Take every line containing "badge" from the material and copy it.

■ ■ ■ ■ ■

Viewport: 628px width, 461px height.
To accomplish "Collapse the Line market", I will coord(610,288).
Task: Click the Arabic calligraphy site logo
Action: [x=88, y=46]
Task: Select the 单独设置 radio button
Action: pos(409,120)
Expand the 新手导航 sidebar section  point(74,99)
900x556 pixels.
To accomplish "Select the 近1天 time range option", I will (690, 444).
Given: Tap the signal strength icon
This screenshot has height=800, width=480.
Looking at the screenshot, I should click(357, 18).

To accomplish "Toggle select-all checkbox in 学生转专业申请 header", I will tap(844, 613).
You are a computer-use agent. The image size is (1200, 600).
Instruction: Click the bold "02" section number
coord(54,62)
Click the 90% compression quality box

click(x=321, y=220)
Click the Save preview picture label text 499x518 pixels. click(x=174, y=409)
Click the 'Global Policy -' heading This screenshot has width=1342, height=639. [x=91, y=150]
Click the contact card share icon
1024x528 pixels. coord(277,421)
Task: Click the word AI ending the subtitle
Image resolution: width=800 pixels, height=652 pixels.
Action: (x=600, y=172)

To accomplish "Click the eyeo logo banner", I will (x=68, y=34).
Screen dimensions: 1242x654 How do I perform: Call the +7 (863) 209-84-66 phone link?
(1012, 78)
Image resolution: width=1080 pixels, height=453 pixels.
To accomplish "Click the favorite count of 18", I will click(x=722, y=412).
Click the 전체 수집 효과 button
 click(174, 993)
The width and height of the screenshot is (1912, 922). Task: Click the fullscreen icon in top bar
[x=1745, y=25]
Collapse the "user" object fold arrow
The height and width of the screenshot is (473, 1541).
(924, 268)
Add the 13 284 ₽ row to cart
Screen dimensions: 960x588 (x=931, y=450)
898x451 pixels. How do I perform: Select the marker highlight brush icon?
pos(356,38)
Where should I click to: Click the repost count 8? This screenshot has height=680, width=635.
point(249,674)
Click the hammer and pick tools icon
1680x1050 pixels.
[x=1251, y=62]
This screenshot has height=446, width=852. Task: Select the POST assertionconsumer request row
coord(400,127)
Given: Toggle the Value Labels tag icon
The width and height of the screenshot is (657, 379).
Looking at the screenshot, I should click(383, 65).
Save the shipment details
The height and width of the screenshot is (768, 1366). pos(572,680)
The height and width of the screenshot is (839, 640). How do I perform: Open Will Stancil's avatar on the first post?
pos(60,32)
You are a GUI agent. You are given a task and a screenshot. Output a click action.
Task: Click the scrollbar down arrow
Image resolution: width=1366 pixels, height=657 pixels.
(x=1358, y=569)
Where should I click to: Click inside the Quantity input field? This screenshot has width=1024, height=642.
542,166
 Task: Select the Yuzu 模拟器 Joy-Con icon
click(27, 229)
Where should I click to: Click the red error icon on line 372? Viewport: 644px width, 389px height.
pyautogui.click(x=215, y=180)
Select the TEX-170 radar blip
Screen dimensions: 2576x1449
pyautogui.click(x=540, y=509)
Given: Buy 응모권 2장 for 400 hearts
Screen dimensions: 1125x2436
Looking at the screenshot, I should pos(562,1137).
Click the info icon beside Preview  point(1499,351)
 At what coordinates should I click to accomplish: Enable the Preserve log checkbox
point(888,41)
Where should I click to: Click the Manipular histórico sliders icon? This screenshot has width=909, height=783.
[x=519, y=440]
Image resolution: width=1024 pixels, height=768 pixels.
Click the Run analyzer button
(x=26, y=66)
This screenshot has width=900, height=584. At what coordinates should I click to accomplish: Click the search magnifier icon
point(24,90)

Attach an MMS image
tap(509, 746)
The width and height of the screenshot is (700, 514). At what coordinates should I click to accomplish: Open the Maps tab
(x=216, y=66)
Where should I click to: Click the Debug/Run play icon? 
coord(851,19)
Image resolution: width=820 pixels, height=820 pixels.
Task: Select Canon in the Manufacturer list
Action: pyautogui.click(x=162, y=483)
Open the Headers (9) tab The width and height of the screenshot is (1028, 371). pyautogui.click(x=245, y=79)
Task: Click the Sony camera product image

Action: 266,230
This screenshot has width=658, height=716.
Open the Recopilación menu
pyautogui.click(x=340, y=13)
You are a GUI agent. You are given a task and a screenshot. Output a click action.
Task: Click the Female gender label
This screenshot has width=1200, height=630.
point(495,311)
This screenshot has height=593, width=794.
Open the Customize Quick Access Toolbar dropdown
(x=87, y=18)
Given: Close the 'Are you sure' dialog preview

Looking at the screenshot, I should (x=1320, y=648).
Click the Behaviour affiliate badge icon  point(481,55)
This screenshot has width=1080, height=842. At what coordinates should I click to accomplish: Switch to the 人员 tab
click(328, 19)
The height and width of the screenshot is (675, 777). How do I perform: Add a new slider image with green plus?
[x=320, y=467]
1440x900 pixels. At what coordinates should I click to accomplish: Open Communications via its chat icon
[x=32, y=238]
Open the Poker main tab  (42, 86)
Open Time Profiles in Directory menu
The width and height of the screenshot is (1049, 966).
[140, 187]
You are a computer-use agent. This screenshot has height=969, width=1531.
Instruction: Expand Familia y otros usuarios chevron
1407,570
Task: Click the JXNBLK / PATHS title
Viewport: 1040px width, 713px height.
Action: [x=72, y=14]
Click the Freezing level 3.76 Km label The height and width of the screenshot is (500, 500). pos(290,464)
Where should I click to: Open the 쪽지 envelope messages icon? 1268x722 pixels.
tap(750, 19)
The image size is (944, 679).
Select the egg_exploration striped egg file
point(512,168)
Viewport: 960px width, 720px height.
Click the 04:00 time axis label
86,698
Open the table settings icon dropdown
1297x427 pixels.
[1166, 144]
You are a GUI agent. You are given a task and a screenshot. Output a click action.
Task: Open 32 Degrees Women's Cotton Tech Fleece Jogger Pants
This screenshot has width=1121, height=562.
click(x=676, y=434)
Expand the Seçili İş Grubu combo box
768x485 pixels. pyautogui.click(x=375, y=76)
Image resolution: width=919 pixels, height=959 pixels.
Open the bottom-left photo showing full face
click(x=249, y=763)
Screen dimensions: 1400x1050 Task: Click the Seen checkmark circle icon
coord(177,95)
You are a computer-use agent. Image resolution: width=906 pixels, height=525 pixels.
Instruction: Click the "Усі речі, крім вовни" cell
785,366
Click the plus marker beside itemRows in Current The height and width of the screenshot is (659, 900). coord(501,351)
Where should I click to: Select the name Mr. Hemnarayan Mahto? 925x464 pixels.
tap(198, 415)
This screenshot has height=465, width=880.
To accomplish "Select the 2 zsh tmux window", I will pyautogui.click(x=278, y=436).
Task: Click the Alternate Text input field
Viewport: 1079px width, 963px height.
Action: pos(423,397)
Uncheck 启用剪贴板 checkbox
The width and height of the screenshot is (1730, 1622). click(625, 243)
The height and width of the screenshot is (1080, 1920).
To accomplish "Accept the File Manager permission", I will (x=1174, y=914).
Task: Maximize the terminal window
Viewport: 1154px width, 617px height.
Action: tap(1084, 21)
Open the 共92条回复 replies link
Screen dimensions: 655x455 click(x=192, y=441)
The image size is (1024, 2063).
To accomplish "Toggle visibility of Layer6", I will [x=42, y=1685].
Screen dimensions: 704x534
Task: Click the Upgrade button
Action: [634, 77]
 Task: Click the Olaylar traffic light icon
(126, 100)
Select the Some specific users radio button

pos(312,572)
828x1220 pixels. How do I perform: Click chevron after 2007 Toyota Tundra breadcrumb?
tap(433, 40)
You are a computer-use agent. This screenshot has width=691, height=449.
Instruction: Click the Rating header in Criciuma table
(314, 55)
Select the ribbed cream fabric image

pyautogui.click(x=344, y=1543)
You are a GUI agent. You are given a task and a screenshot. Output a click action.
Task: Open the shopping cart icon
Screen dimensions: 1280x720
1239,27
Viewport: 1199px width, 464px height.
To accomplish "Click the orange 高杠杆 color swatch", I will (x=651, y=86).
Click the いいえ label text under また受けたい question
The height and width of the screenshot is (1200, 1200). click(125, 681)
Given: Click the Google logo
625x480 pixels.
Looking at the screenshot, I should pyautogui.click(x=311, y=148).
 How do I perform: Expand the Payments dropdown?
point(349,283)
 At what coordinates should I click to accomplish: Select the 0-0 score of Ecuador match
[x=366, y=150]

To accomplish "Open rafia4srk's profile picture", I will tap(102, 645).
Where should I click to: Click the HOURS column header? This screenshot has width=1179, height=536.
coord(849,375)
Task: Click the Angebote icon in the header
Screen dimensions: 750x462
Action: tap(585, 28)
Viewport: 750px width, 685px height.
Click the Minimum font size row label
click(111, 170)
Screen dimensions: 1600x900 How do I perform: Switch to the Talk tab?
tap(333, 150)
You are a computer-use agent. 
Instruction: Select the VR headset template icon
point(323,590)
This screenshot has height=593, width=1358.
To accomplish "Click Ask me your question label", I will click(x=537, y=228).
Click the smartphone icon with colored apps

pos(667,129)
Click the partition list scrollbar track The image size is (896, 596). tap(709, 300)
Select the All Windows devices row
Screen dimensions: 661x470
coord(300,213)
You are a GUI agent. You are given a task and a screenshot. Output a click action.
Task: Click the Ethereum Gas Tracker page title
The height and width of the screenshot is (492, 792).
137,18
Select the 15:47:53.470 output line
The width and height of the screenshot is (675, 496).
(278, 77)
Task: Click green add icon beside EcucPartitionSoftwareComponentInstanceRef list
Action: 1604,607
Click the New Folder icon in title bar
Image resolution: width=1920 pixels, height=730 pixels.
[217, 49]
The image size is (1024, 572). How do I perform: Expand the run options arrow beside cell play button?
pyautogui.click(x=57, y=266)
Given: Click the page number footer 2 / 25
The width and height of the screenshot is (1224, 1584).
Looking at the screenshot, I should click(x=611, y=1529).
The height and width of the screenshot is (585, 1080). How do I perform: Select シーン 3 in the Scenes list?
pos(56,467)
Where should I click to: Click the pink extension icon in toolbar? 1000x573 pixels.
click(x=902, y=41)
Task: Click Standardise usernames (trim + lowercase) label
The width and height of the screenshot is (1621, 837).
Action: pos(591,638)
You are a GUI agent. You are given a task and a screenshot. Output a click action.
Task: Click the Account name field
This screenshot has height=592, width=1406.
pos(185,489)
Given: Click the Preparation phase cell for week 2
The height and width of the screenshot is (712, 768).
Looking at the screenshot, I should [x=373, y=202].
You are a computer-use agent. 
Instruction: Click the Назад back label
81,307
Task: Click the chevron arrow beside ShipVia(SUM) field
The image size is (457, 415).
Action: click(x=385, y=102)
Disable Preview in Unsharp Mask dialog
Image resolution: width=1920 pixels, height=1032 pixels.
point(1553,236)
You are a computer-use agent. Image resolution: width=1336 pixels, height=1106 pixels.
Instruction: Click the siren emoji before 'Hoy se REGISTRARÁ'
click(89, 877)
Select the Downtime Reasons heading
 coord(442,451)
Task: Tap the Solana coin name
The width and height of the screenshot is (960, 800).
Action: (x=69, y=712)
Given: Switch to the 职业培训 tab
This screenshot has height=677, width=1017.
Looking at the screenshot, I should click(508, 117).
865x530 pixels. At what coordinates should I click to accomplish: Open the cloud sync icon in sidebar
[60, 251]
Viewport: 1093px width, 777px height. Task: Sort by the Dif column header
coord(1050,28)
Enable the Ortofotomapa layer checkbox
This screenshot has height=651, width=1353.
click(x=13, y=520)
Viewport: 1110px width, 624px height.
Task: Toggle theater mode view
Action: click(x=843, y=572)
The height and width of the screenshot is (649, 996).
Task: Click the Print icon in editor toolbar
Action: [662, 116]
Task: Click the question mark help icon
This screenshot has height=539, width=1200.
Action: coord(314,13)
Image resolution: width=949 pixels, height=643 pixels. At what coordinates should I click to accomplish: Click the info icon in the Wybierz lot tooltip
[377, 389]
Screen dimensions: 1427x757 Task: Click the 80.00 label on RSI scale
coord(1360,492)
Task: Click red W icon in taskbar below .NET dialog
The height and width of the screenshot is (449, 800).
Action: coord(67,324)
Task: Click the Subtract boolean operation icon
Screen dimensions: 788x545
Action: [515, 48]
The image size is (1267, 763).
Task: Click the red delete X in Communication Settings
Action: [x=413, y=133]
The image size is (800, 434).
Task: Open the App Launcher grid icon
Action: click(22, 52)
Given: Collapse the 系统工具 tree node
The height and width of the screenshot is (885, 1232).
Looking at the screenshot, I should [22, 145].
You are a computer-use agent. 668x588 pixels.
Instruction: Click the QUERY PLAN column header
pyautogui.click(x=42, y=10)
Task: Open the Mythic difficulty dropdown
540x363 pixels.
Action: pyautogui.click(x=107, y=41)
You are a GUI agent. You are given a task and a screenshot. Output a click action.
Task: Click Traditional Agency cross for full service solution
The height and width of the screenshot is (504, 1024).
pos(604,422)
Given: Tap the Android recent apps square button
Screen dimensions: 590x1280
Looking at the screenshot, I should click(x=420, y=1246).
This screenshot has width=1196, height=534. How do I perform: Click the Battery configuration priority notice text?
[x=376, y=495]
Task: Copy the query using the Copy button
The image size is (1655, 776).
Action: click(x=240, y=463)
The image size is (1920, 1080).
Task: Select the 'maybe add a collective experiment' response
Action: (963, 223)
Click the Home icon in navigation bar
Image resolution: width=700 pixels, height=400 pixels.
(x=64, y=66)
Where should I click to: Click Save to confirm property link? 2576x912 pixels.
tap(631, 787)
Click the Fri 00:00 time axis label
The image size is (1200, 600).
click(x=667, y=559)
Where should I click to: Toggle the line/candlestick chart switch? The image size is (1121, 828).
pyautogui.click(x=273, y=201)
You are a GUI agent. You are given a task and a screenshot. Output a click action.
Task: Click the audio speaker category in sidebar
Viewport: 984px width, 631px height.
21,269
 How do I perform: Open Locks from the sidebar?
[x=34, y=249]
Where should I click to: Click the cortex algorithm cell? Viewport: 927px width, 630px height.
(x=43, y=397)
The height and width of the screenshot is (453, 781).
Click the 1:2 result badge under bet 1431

■ ■ ■ ■ ■

**PROBLEM SOLUTION:**
Click the Behaviour affiliate badge icon  point(481,55)
Click the 1:2 result badge under bet 1431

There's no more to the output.